**Exercise goal:** Apart from the images, the records below need to be copied exactly.

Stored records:
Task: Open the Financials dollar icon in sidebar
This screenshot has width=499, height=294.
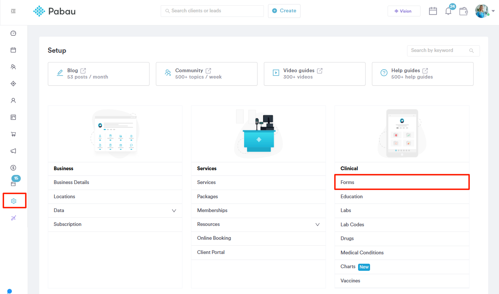Action: pos(13,168)
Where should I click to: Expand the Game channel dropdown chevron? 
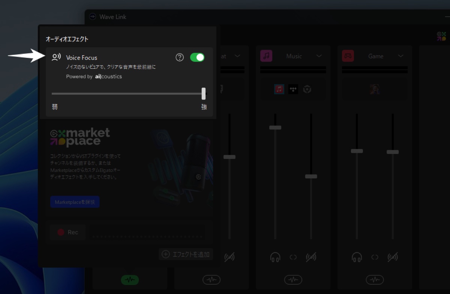[x=401, y=56]
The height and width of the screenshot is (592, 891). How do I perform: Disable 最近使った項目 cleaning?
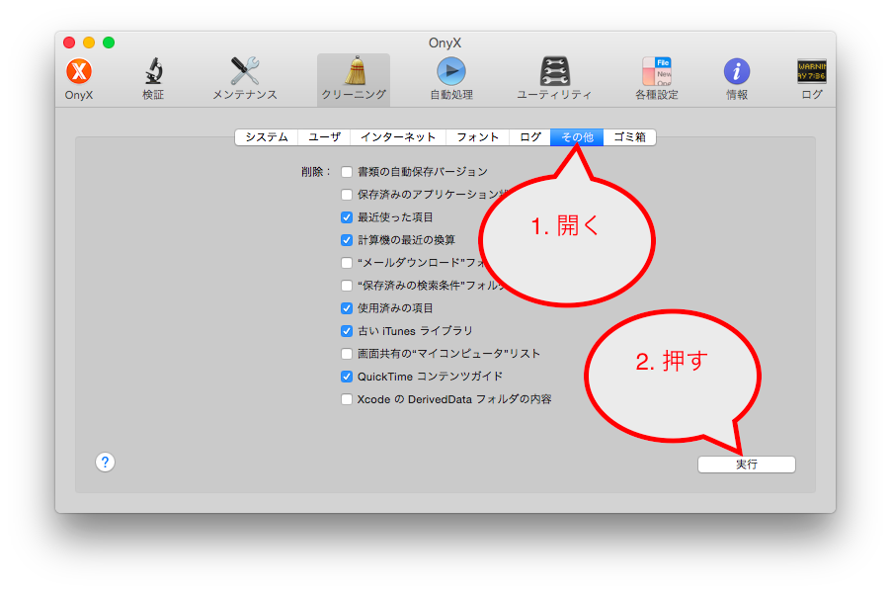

**Answer space:**
Task: Open the Financials dollar icon in sidebar
This screenshot has width=499, height=294.
Action: pos(13,168)
Where should I click to: Expand the Game channel dropdown chevron? 
[x=401, y=56]
The height and width of the screenshot is (592, 891). How do I perform: Disable 最近使った項目 cleaning?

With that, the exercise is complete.